Comme l'indique un panneau publicitaire au Laos, des liaisons ferroviaires importantes - de l'ordre de quinze par semaine vers l'Allemagne et la Pologne avec une durée de seize jours - impliquent des entreprises allemandes, polonaises, russes, biélorusses, kazakhs et des filiales d'entreprises chinoises. Ainsi, China Value Express a déjà réalisé trois mille voyages depuis ces six dernières années, avec des trains comprenant quarante-six containers transportant six cent tonnes de marchandises. L'objectif est d'atteindre cinq mille voyages par an d'ici à 2020. Remplir des trains de l'Ouest vers l'Est reste cependant un problème. Lorsque M. Bernard Cazeneuve, alors Premier ministre, a effectué sa dernière visite officielle en Chine en février dernier à Wuhan, il a accueilli un convoi contenant des bouteilles de Bordeaux parti de Lyon deux semaines plus tôt.
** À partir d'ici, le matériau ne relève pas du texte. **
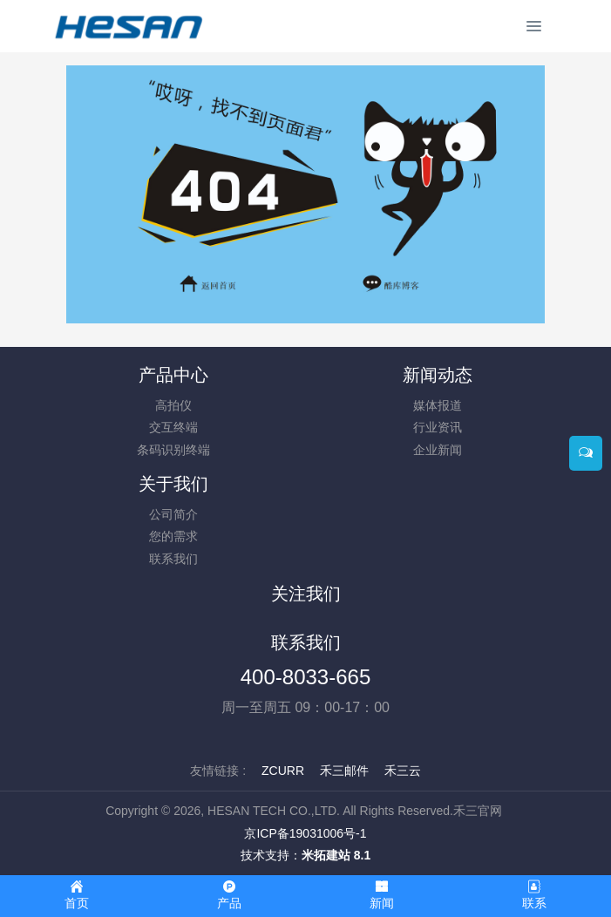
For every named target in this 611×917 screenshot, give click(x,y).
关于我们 (173, 483)
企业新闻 (437, 450)
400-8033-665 (305, 677)
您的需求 (173, 536)
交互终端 (173, 427)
Il faut ainsi pouvoir remplir ces containers au retour et un déséquilibre est actuellement manifeste. En effet, les containers vides repartent en Chine par le port de Hambourg ; ce qui n'est guère économique !

La Commission aura sans doute à coeur d'auditionner les ingénieurs de la filiale SNCF-Forwardis qui travaillent actuellement sur un projet de service ferroviaire direct qui permettrait de contourner Duisbourg en partant de la plateforme de Dourges, située à 25 kilomètres de Lille. Ce projet devra surmonter la difficulté que représentent les ruptures d'écartement des voies ferrées dans l'ancienne Union soviétique qui implique de réaliser au moins deux transbordements, soit un allongement de quatre jours du trajet qui en compte déjà douze au moins pour les produits lourds. Des techniques sont à l'étude pour résoudre cette difficulté. Je crois savoir que la Poste réfléchit à la mise en service d'un train postal lequel relierait, une fois par semaine, la France et ses clients chinois. Un tel projet intéresse les entreprises installées à l'intérieur de la Chine dans les secteurs des pièces détachées du secteur automobile et de l'électronique qui sont acheminées par avion et ainsi pour un coût plus élevé. L'usage du ferroviaire est globalement deux fois plus rapide que le transport maritime.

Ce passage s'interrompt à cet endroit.